Una vez que sabemos qué es la manipulación, quiénes son los manipuladores cotidianos y cómo se comportan, lo que nos queda es aprender cómo hacerles frente.
Para afrontar las relaciones con los manipuladores cotidianos hay que seguir unas pautas que podemos sintetizar de esta forma:
· Conocer los propios puntos débiles y reforzarlos. Las carencias del manipulador están en unos puntos. Las del manipulado en otros. ¿Cuáles?
· Tomar la decisión de modificar la relación, a sabiendas de que va a suponer un esfuerzo considerable.
· Mantener abierto el canal de la comunicación: Que no te cuelguen el teléfono.
· Aprender a ser asertivos, tanto mediante técnicas de buena fe como defensivas.
· Plantearse la supervivencia a la agresividad, sea activa o pasiva, como el mayor problema.
· Recurrir a todas las posibilidades que permita el sistema legal para enfrentarse a la agresión.
· No empeñarse en intentar cambiarles. Son así, y tendrán que convivir con su inseguridad. No hay que ser salvador de nadie, sólo compañero.
· Tener siempre presente la posibilidad de romper la relación, y ejercer ese derecho en el caso en que sea necesario.
Supervivencia: Tus puntos débiles
Antes de enfrentarte a ellos tienes que tapar tus puntos débiles, aquellas vulnerabilidades de las que se aprovechan para dominarte.
Básicamente son:
· Baja autoestima.
· Ser tan manipulador como ellos: Inseguridad, carencias afectivas, ansiedad ante la evaluación social...
Miedo: A pérdidas emocionales y físicas.
Aunque cualquiera puede ser víctima de manipulación, hay personas más proclives a ello. Para sobrevivir a los manipuladores, es útil detectar el punto débil que les ha permitido apoderarse del control sobre la vida de la otra persona en una o varias de las áreas importantes.
Los puntos débiles suelen estar relacionados con la baja autoestima, la necesidad de aprobación, y el miedo a la posibilidad de perder el contacto con la otra persona, los hijos o los bienes comunes.
Hay que prestar especial atención a:
· LA AUTOESTIMA: Si te valoras en base al juicio de los demás, tienes tendencia a centrar la evaluación de tus acciones en los puntos negativos o te quieres poco, es probable que seas un objetivo fácil.
· LOS RASGOS TÍPICOS DE LOS MANIPULADORES: A menudo las relaciones humanas son una batalla campal entre dos personas por el control. La presencia en el presunto manipulado de carencias afectivas, preocupación excesiva por la opinión de otras personas en relación a sus actos, baja autoestima, proyección o actitud agresiva son también puntos clave.
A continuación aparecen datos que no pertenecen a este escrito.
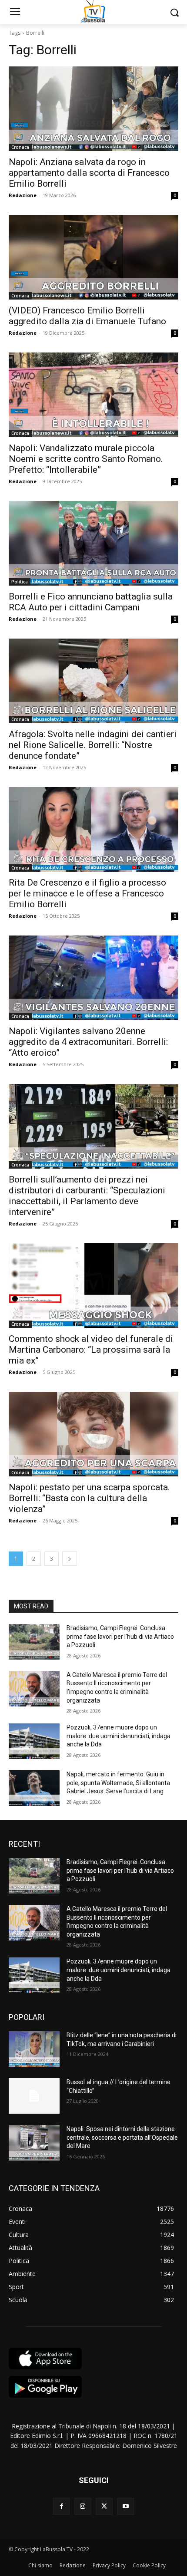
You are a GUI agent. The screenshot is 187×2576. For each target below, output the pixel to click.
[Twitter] (104, 2506)
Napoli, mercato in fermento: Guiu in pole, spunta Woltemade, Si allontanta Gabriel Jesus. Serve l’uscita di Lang (118, 1783)
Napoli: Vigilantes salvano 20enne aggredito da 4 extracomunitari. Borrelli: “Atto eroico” (88, 1042)
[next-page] (69, 1559)
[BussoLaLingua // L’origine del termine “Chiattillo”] (34, 2096)
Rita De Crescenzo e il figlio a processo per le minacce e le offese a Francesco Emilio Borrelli (87, 893)
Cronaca (20, 147)
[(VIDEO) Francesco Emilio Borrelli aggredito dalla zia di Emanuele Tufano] (93, 257)
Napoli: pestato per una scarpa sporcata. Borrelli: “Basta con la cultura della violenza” (89, 1498)
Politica (19, 582)
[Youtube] (125, 2506)
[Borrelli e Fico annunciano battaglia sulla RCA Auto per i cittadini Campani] (93, 543)
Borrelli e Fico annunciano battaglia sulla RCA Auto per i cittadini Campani (91, 602)
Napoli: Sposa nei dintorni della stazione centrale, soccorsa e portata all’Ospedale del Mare (122, 2137)
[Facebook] (61, 2506)
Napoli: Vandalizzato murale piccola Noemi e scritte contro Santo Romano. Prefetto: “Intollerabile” (86, 459)
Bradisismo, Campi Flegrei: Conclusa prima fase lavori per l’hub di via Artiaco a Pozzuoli (120, 1636)
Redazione (23, 195)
· EL MIEDO A LA PÉRDIDA: Los manipuladores cotidianos establecen relaciones en las que arriesgan poco. Normalmente es la otra persona quien soporta el peso del vínculo, tanto en términos afectivos como económicos. De esta forma se sitúan en una posición de poder, al tener menos que perder que la otra parte ante la ruptura de la relación. Es casi seguro que el manipulado tenga miedo a la ruptura por todo lo que ha arriesgado en el proceso.
Basta con una de estas características para ser un manipulado en potencia. Y, ¿quién no está en una de las tres situaciones? Cuando das con una persona que quiere salirse con la suya a toda costa porque es la única forma de resolver su inseguridad, aunque tengas una autoestima normal te la irá minando hasta que caigas; aunque no emplees estrategias de manipulación te irán imponiendo su estilo de comunicación hasta que sólo sepas hablar mediante indirectas, "comentarios inocentes" y sugerencias. Y prácticamente todas las relaciones que establecen son asimétricas en cuanto al reparto de cargas. Cualquiera es, o puede ser, manipulador o manipulado.